--- Assigned task ---
Go through the lines below. Copy those with "gear".

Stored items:
^^^^^^^^^^^^^^^^

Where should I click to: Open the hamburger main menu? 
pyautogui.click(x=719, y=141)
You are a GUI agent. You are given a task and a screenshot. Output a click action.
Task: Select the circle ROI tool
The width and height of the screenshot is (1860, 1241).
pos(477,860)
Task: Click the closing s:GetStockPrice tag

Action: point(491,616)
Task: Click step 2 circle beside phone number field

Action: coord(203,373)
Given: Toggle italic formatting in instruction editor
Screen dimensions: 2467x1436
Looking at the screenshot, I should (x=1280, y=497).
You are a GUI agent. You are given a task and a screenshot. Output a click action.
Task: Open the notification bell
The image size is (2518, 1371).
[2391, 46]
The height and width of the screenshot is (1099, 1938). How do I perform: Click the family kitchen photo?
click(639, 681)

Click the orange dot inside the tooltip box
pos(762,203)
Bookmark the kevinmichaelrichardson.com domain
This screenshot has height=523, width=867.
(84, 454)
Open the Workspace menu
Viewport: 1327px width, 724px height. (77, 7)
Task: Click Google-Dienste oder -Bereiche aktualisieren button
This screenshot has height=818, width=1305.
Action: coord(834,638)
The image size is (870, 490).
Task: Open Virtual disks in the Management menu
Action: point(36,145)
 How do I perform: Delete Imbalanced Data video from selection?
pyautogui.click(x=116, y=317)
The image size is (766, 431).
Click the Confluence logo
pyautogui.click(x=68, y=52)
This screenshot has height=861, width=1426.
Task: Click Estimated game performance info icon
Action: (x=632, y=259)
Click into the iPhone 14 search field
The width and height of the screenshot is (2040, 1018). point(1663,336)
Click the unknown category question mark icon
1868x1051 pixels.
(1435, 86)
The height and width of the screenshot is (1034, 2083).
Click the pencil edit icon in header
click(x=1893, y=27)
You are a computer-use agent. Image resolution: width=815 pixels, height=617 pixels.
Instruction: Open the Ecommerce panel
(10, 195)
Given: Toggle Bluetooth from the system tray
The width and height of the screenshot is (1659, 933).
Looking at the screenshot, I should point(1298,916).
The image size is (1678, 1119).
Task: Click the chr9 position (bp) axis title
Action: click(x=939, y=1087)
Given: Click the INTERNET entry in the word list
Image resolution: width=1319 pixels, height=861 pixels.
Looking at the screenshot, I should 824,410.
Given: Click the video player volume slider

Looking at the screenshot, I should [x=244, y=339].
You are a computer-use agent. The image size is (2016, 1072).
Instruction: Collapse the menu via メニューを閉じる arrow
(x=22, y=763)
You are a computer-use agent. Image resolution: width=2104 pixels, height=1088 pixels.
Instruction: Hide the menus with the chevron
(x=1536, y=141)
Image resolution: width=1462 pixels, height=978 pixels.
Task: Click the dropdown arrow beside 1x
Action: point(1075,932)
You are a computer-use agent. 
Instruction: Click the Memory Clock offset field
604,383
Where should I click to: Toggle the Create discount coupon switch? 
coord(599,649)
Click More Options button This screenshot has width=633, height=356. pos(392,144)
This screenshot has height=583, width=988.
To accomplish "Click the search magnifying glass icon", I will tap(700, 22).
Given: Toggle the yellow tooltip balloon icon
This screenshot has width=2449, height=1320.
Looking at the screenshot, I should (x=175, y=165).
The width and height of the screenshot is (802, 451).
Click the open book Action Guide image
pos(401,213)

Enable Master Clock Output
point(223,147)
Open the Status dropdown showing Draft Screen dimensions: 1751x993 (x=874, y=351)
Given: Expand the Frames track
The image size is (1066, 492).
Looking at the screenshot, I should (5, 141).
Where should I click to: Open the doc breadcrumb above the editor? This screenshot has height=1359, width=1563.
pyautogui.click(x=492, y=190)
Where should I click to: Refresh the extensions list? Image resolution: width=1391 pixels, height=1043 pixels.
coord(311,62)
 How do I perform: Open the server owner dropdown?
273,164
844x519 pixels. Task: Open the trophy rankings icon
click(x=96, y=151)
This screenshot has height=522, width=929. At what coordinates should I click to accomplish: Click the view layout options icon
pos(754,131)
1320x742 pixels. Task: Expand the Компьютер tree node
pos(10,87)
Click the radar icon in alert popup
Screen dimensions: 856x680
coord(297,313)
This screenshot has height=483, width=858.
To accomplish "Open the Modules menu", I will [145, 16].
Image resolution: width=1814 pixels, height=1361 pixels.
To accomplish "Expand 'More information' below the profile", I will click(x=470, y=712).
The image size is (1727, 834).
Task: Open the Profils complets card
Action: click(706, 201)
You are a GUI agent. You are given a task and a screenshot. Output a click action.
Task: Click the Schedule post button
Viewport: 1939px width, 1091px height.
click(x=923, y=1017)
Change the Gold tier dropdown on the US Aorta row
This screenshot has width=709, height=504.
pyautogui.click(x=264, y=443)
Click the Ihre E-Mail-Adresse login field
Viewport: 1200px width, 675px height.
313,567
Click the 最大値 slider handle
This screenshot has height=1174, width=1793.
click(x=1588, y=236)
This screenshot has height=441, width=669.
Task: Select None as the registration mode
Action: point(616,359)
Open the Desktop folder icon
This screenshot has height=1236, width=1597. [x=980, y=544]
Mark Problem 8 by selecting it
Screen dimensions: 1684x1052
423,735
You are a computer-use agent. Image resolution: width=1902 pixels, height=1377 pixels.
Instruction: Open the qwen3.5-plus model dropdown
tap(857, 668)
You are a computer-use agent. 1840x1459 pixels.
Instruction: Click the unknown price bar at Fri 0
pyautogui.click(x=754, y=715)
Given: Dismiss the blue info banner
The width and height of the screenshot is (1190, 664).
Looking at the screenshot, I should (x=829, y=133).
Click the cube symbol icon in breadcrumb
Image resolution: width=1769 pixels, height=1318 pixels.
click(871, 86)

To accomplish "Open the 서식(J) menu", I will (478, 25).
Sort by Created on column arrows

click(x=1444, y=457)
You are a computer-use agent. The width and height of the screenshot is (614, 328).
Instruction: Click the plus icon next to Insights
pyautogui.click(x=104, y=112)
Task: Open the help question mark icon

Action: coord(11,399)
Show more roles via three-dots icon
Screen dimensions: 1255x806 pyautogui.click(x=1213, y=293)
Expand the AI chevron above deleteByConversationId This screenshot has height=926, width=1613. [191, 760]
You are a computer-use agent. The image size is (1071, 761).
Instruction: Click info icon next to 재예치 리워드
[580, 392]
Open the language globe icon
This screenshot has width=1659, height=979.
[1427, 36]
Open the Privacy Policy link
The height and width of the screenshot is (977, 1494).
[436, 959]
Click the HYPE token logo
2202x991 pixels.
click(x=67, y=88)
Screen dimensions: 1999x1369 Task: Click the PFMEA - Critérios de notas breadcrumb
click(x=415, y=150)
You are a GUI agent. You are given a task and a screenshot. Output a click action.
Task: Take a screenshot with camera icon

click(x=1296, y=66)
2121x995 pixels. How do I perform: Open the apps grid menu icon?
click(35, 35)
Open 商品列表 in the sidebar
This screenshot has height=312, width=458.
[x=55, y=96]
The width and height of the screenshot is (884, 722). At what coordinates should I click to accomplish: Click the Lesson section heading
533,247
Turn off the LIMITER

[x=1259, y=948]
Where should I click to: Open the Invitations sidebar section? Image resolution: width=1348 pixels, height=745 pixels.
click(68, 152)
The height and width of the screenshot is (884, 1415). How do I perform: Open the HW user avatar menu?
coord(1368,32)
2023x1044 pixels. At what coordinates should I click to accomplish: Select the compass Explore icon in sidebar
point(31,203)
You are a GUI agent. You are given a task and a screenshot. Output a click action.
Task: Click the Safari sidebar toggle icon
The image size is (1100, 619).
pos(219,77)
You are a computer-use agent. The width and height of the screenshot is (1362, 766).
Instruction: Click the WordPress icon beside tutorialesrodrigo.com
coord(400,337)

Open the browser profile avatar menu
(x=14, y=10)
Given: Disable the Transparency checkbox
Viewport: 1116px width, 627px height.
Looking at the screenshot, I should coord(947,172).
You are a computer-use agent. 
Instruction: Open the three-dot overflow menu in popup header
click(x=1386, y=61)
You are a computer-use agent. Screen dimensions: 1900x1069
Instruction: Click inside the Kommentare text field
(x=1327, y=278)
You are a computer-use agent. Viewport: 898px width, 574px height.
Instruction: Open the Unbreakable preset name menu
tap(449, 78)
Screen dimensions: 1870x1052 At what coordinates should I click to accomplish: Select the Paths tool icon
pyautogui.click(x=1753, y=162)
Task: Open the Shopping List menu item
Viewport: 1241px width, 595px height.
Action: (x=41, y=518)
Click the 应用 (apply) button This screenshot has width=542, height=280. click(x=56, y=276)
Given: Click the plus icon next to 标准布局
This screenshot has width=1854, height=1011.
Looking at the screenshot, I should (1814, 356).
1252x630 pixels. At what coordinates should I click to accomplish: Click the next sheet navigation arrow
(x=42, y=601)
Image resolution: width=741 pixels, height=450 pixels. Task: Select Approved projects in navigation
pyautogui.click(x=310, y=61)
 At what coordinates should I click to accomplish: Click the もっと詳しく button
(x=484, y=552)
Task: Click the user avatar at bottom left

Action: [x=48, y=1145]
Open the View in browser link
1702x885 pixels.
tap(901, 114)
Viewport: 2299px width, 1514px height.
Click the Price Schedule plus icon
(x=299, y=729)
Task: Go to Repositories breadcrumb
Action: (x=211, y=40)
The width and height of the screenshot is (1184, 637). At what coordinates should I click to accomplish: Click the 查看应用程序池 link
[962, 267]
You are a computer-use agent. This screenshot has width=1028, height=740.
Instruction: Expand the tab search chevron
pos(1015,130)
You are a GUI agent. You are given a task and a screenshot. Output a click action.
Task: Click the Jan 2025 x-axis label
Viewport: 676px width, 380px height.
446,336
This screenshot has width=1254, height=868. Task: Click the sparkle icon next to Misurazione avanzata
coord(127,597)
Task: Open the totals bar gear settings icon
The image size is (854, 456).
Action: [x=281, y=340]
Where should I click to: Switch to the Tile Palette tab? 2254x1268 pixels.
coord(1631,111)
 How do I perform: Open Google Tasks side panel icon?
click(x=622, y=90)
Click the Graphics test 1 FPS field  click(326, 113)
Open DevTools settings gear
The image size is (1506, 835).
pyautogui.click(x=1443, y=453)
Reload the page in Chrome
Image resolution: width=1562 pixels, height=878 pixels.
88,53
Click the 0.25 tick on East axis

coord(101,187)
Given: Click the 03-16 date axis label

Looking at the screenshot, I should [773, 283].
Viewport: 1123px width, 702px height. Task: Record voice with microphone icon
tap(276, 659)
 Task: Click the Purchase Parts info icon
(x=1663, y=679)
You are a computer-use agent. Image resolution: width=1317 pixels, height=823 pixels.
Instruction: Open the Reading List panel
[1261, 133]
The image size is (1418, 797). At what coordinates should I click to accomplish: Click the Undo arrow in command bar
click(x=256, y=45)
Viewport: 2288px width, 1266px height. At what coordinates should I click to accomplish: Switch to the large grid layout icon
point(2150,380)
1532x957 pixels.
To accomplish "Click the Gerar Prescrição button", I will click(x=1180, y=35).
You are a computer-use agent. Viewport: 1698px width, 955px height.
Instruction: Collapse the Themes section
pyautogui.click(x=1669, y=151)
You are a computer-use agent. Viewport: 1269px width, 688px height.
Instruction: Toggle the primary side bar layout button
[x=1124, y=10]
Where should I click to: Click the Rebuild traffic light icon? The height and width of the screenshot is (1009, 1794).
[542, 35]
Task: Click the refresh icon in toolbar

^^^^^^^^^^^^^^^^

--- Output of the task ---
Task: Open the totals bar gear settings icon
Open DevTools settings gear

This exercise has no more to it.